The records START
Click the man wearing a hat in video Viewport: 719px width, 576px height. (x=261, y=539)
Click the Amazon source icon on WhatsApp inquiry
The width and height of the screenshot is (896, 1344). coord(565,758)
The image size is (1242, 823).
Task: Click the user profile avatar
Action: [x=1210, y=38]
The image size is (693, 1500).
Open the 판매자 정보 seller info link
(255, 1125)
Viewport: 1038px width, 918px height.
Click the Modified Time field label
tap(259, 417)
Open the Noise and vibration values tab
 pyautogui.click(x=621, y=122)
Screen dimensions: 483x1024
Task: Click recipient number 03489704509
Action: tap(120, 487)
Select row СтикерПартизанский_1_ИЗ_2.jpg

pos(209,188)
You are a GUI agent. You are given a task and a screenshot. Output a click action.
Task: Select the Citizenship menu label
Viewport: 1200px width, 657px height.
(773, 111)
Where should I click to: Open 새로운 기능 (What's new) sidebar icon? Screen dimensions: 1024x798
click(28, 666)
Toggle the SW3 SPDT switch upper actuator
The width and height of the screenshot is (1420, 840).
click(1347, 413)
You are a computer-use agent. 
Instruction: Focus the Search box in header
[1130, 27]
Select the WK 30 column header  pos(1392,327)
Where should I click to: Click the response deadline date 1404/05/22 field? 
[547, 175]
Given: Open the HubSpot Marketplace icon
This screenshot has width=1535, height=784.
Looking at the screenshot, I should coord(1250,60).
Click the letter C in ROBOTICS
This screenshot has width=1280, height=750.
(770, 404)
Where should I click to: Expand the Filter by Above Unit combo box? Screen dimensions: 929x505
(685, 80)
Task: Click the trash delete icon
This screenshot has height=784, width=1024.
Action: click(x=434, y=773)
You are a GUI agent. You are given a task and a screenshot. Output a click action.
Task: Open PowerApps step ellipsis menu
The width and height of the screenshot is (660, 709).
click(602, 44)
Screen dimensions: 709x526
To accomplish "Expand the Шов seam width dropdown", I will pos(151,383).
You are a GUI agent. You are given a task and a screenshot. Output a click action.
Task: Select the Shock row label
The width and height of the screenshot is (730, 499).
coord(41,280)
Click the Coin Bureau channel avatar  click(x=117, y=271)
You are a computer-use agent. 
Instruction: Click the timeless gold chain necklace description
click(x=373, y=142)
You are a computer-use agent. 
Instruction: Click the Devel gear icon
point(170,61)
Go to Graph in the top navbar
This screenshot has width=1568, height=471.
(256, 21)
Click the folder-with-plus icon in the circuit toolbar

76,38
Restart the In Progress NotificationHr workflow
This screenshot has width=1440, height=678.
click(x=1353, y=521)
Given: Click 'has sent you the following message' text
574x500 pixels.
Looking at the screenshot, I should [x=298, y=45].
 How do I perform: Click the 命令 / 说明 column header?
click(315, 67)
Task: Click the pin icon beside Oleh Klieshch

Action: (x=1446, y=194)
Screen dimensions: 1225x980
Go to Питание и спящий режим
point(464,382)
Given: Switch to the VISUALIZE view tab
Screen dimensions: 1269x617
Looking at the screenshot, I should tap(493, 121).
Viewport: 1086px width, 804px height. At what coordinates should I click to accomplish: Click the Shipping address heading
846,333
The records END
Directions: Whenever the word "menu" turns up in a line of the listing above, copy the line.

Problem solution:
Task: Select the Citizenship menu label
Task: Open PowerApps step ellipsis menu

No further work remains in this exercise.